Azië kent vele bruisende steden en veel van de hoofdsteden zijn echt fantastische metropolen, zoals Bangkok, Kuala Lumpur, Beijing, Ho Chi Ming & Rangoon en Phnom Penh. Je kunt er makkelijk een week doorbrengen en elke dag iets interessants zien of doen. Vientiane, de hoofdstad van Laos is niet één van deze steden. Vientiane lijkt haast wel een groot dorp. Zelfs Luang Prabang, de tweede stad van het land, heeft meer te bieden dan het saaie, slaperig aandoende Vientiane. Als je door deze stad aan de Mekong loopt heb je niet het idee dat je door een Aziatische hoofdstad loopt, eerder door een groot dorp.
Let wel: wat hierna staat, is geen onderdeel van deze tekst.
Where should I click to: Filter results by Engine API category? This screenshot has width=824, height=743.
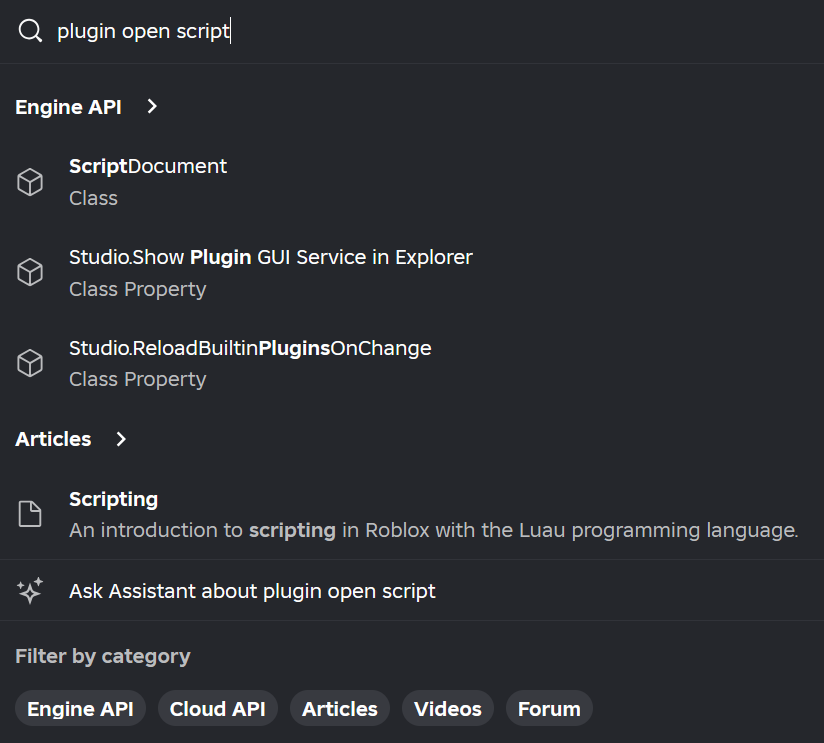(x=80, y=708)
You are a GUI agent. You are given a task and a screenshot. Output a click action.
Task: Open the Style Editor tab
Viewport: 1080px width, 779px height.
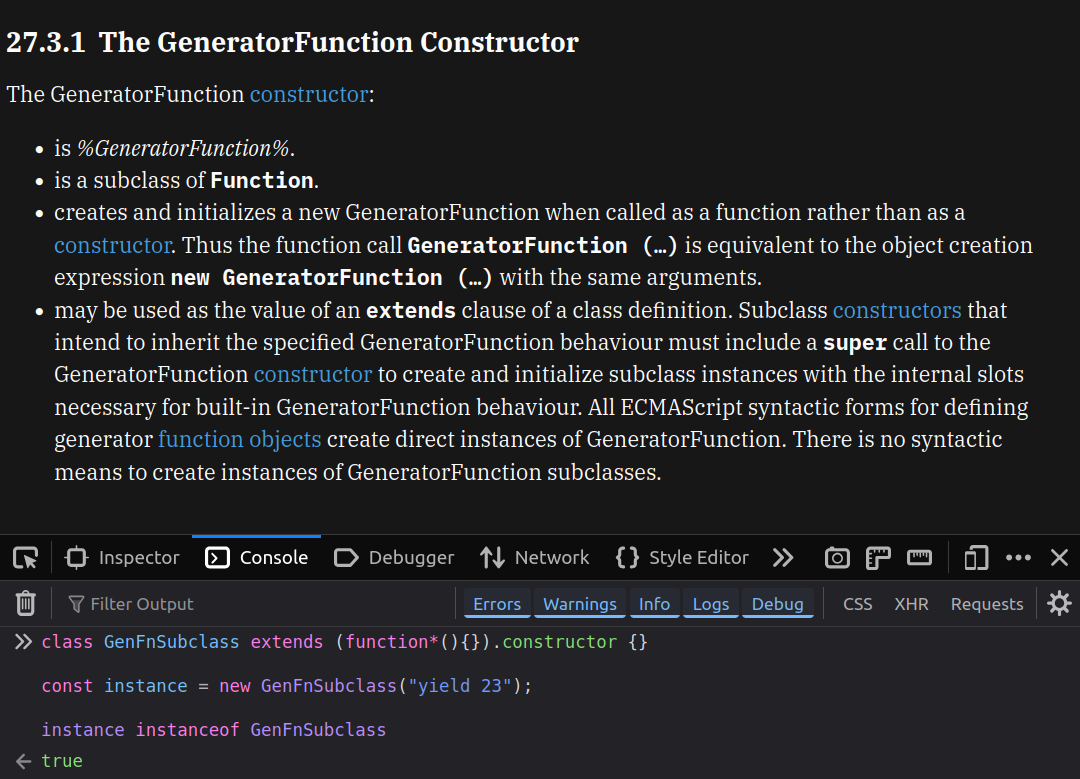coord(683,558)
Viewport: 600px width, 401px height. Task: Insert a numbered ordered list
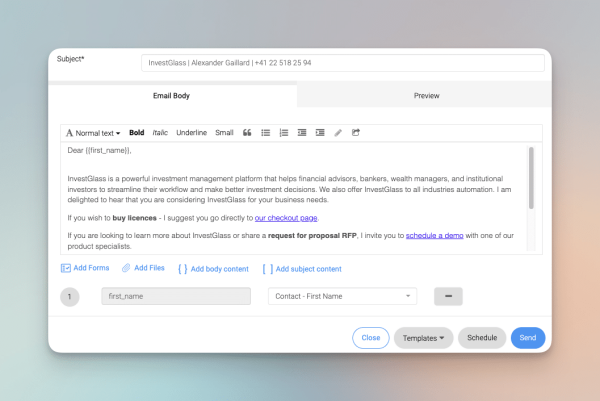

Laos is ooit een Franse kolonie geweest en dat zie je voornamelijk terug op de menukaarten. Overal zijn (stok-) broden en crêpes te bestellen, maar ook franse wijn en heerlijk kaasplankjes. Maar je vindt het soms ook terug in de architectuur. De Patuxai is hier een perfect voorbeeld van. Deze triomfboog is de Laotiaanse variant van de Arc de Triomphe in de Franse hoofdstad Parijs. De boog is rijkelijk versierd, al is het grappig om te zien hoe in de versieringen heel wat vogelnestjes zijn gebouwd.
Hét symbool van Vientiane en dus ook de grootste en meest indrukwekkende attractie is de Pha That Luang, een enorme goudkleurige stoepa. Deze kolos is al van verre te zien en lijkt op de één of andere manier meer op een groot, gouden fort dan op een Boeddhistisch bouwwerk.

Ooit wel eens duizenden Boeddhabeelden bij elkaar gezien? Je kunt ze stuk voor stuk bewonderen in Wat Si Saket, of Wat Sisaket. Sommige mensen zeggen dat hier zo’n 5.000 Boeddhabeelden staan, anderen zelfs meer dan 10.000. Wat Si Saket is de oudste tempel in Vientiane die nog intact is gebleven. De tempel werd namelijk niet verwoest tijdens een aanval op Vientiane in 1828. Toch is deze tempel relatief nieuw: Wat Si Saket werd in 1818 gebouwd. Waarschijnlijk werd deze tempel tijdens aanvallen gespaard omdat deze in Bangkokstijl is gebouwd.